Extracted text>
★ ★ ★ ★ ★ ★ ★

I caught the above shot from the train window. When the train finally pulled into Bray, last stop on the line, we still had a walk to get into the center of Bray and my Crossing on the far side. My hope was to climb up to the peak of Bray Head where a cross stood looking over the broad sea. If you look closely you can see it in the next two photos.

A seafront promenade followed the pebbly beach. That peak with the cross looked far.

No question how to find the way. The promenade moved right up the hill at the curve in the coastline. The cross still looked far.

Higher up, people were picnicking, and I got the full impression of what my character Levaen must have felt looking out on that wide sea she had decided to cross. Not in a ship. Not even a big boat. Just a simple currach. The currach in Levaen’s day was a narrow Irish boat with a frame of wood, like hazel rods and brush twigs, covered by animal skins, the raised pointed bow designed to take on the swells of the sea. Sometimes they carried a small sail to use if the wind was fair. Such boats were probably used by Neolithic settlers who crossed to the island long before. These hardy craft are still used today, but usually with wooden frames covered in canvas.

Just beside the green area shown in the previous photo I found this cove that fit my description, with a little rewording. Modern influences had no doubt changed it but this offered the impression of what might have been.

There was still the high point where that cross stood. Did I really need to go up there when I already had the feel of the place? I had worn my new running/walking shoes for this, and I found a staircase leading up in the right direction. Stairs and more stairs, and steep paths. I wasn’t even sure they led to that peak, but I supposed they must. I kept climbing.

I met a couple coming down and asked them, “Where do these steps go?”

“To the cross.”

Ah! “Is it far?”

He smiled. “Yes, it’s long.”

★ ★ ★ ★ ★ ★ ★

Material provided>
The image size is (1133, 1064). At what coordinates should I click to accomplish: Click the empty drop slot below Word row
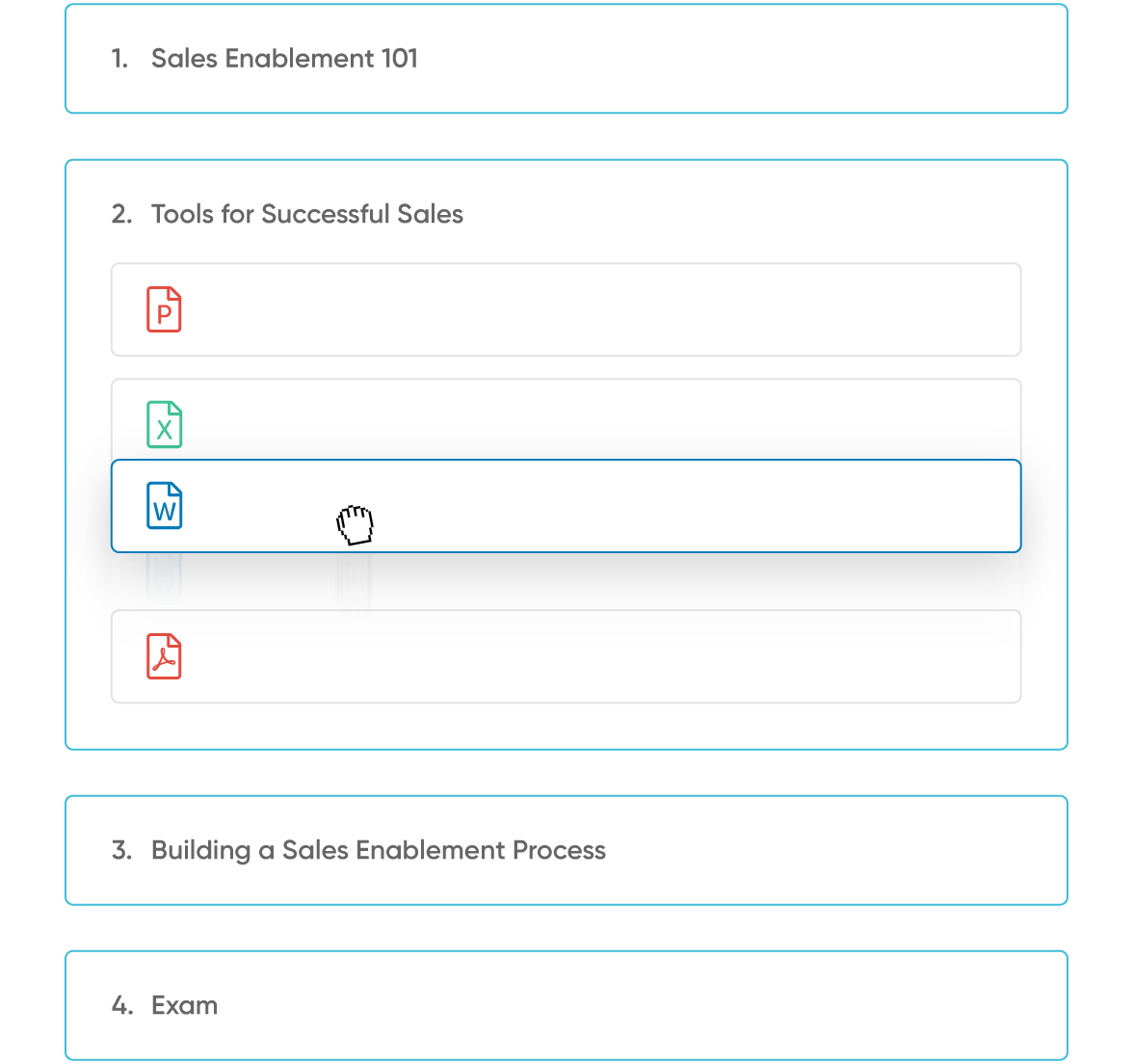(566, 581)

★ ★ ★ ★ ★ ★ ★

Required tasks>
a. Copy the Bray Head walk text from "Just beside the" to "I kept climbing.".
b. Write what comes next in the account of the climb to the cross on Bray Head, picking up after its final line.

Answers>
a.
Just beside the green area shown in the previous photo I found this cove that fit my description, with a little rewording. Modern influences had no doubt changed it but this offered the impression of what might have been.

There was still the high point where that cross stood. Did I really need to go up there when I already had the feel of the place? I had worn my new running/walking shoes for this, and I found a staircase leading up in the right direction. Stairs and more stairs, and steep paths. I wasn’t even sure they led to that peak, but I supposed they must. I kept climbing.

b.
I kept going and found the wooded area above the Crossing where my protagonist Levaen might have camped out the night before she went down to the shore to meet the men who took passengers across. I stepped in among the gnarly trees, glad I had come this far. Yes, such a lovely woodland could have been here then. I could almost sense her there–afraid, determined.

Then I continued up the slope until I came to this.

That trail looked like an ankle turner. Maybe if I’d worn my high-top hiking boots I left at home because they’re too heavy. But not the low tops. I turned back. Would Levaen have had the good sense to skirt the peak and avoid such a landscape? Or was the landscape significantly altered in the 2800 years since the story’s timeline? It didn’t matter. The story doesn’t show that part. Her scene at this coast opens the morning she leaves her campsite in the woods to go to the sharp-edged dropoff and down a narrow trail to the cove.

I had found what I needed at Bray. It was time to work my way back to the train. The afternoon had warmed and I took off layers. An absolutely gorgeous day. It was after 2 o’clock by this time and I was getting hungry and thirsty. I’d seen ice cream and snacks along the beach. But I had reached the train station before I saw anything that appealed to me. There at the station a small shop had one raspberry scone left. I bought it and a drink to go with it. Scones were beginning to look like my Irish special lunch.

Back at the hotel I was so glad to find the man at the desk who had given me advice on getting to Bray and could tell him what a wonderful excursion it was and thank him for his advice. He was delighted and his eyes lit up as he commented, a bit wistfully, on what a fine day it was to go there.

That night at dinner I didn’t stay to the end of the music. I apologized to the head waiter and told him I had been to Bray so it was a long day for me. Then his eyes lit up and he asked if it was nice at Bray and when I told him how lovely the day was his whole expression warmed as if he could feel that sun shining on his own face. I was beginning to see that Bray was far more special to the Irish than I had supposed.

I’d just picked Bray to provide a coastal setting for the Crossing in my story, not knowing I had chosen a favorite getaway for Dubliners, if not the Irish from far about. I would later learn that Bray was one of the first seaside resorts in the country, going back to the Victorian era.

These pretty houses at Bray overlook that fine coast and give a glimpse of the historic nature of the place, if not as far back in history as I was imagining for my story. So it turned out to be kind of a twofer. I found what I needed for my story, and enjoyed a historic Irish resort as well.

NEXT: Gold! Gold! Irish Gold!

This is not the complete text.